_Отрывок текста_:
^^^^^^^^
Критик, член редколлегии журнала, в котором Мастер показывал свой роман, автор клеветнической статьи «Воинствующий старообрядец», человек, которого Маргарита считала главным виновником несчастий Мастера.
В этом персонаже, по мнению А.М. Смелянского (Михаил Булгаков в Художественном театре. С. 131) и В. Лакшина (Булгакиада), вероятно, объединены фамилии и характеры двух враждебных Булгакову критиков: О. Литовского и А. Орлинского. «Что касается термина "булгаковщина" (аналог "пилатчины"), то его несомненно первым пустил в оборот критик А. Орлинский, — пишет В. Лакшин. — Еще в 1926 году он начал бешено нападать на Булгакова. Одна из его статей называлась "Против булгаковщины. Белая гвардия сквозь розовые очки". В другой статье, опубликованной на третий день после премьеры "Дней Турбиных", он писал: "Задача организованного зрителя и критика — дать отпор булгаковщине, напирающей на театр..." (Правда. 8 октября 1926 г.).
На диспуте в Театре имени Вс. Мейерхольда 7 февраля 1927 года А. Орлинский своим выступлением вызвал обычно молчавшего в таких случаях Булгакова на взволнованный, горький ответ: в воздухе висел запах травли».
Э. Миндлин, сотрудник журнала «Накануне», печатавшегося за границей, в котором Булгаков публиковал свои корреспонденции и фельетоны, пишет об этой встрече Булгакова с его гонителем: «Более других неистовствовал видный в Москве журналист Орлинский. В короткий срок этот человек прославился своими фанатичными выступлениями против Булгакова и его пьесы "Дни Турбиных".
Орлинский не только призывал на страницах газет к походу против "Дней Турбиных", но подобными призывами заканчивал каждую из бесчисленных речей на антибулгаковских диспутах.
Михаил Афанасьевич избегал посещать эти диспуты. На некоторые его приглашали, он обычно отказывался. Но имя Орлинского так приелось ему, он уже столько наслышался о своем лютом противнике, что однажды не выдержал и, как всегда, светски подобранный, одетый безукоризненно, явился на диспут, где ораторствовал Орлинский.
Диспут состоялся в здании театра Мейерхольда на Триумфальной площади, теперь площади Маяковского.
Появление автора "Дней Турбиных" в зале, настроенном в большинстве недружелюбно к нему, произвело ошеломляющее впечатление. Никто не ожидал, что Булгаков решится прийти. Послышались крики: "На сцену!", "На сцену его!"
^^^^^^^^
_Предоставленные строки_:
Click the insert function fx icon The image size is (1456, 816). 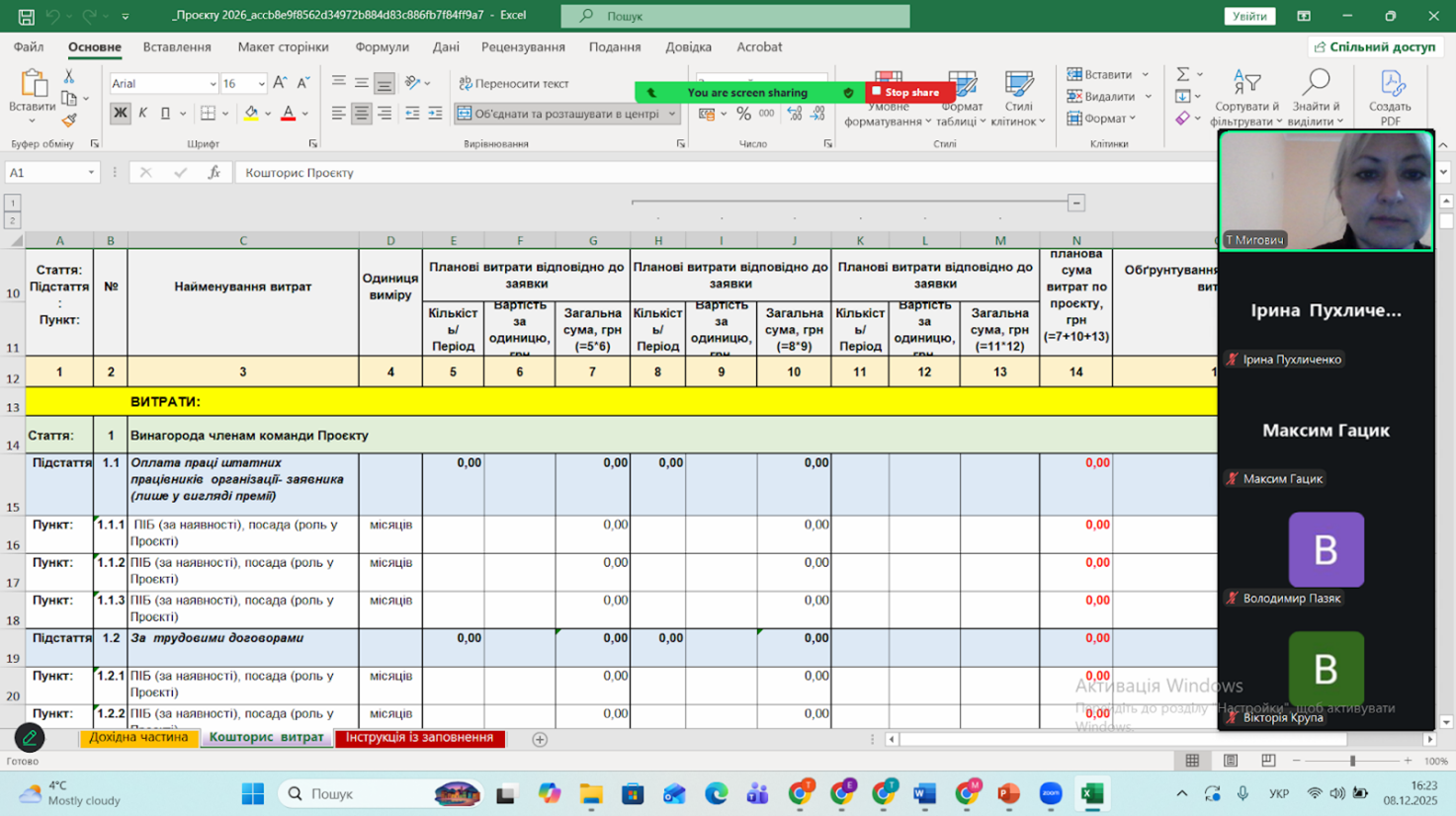click(214, 172)

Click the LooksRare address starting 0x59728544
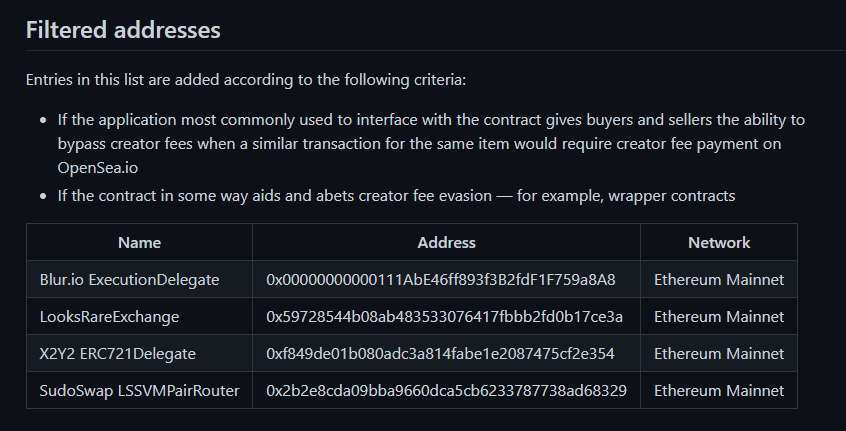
^^^^^^^^
_Что нужно сделать_: Извлеките без изменений часть отрывка о критике Орлинском, которая открывается словами, содержащими «Михаил Афанасьевич избегал», и завершается словами «где ораторствовал Орлинский.». Эти строки здесь никакой роли не играют.

_Готовый ответ_:
Михаил Афанасьевич избегал посещать эти диспуты. На некоторые его приглашали, он обычно отказывался. Но имя Орлинского так приелось ему, он уже столько наслышался о своем лютом противнике, что однажды не выдержал и, как всегда, светски подобранный, одетый безукоризненно, явился на диспут, где ораторствовал Орлинский.